(SUPPLIED MATERIAL begins)

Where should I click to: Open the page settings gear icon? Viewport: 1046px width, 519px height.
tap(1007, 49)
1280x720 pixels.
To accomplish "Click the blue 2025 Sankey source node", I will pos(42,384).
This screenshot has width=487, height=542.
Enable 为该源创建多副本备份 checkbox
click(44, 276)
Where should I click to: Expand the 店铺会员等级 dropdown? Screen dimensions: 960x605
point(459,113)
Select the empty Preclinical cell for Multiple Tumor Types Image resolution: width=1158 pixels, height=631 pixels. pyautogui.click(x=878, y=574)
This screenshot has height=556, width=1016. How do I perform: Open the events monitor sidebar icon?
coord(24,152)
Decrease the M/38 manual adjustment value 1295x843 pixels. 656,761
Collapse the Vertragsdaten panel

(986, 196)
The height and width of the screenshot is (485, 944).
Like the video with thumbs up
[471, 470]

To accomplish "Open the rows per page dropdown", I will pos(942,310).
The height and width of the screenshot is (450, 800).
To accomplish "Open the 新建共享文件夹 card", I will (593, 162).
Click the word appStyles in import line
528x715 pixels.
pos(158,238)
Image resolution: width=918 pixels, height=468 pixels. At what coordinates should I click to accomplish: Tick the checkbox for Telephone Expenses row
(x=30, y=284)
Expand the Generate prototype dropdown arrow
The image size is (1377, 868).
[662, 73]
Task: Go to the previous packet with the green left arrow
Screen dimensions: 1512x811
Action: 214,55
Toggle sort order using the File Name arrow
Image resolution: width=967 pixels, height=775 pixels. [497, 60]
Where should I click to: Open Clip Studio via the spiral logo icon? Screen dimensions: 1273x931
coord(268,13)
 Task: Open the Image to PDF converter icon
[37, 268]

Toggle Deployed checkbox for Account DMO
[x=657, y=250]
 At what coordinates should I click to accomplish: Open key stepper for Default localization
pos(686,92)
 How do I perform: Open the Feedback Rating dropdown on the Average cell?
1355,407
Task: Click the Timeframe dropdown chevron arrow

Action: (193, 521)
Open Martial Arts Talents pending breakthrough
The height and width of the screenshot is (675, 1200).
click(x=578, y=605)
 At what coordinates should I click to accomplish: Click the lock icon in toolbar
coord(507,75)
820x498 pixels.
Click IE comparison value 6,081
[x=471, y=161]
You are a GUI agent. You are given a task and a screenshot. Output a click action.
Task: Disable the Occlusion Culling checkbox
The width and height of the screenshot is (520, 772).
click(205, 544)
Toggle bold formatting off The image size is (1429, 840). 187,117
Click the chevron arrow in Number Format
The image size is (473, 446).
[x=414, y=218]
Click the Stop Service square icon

(SUPPLIED MATERIAL ends)

◆ PROBLEM REQUIREMENTS
Exactly the lines from the one containing "Click the chevron arrow in Number Format" through the final line of the records must appear in your reply, and no others.

◆ TASK RESPONSE
Click the chevron arrow in Number Format
The image size is (473, 446).
[x=414, y=218]
Click the Stop Service square icon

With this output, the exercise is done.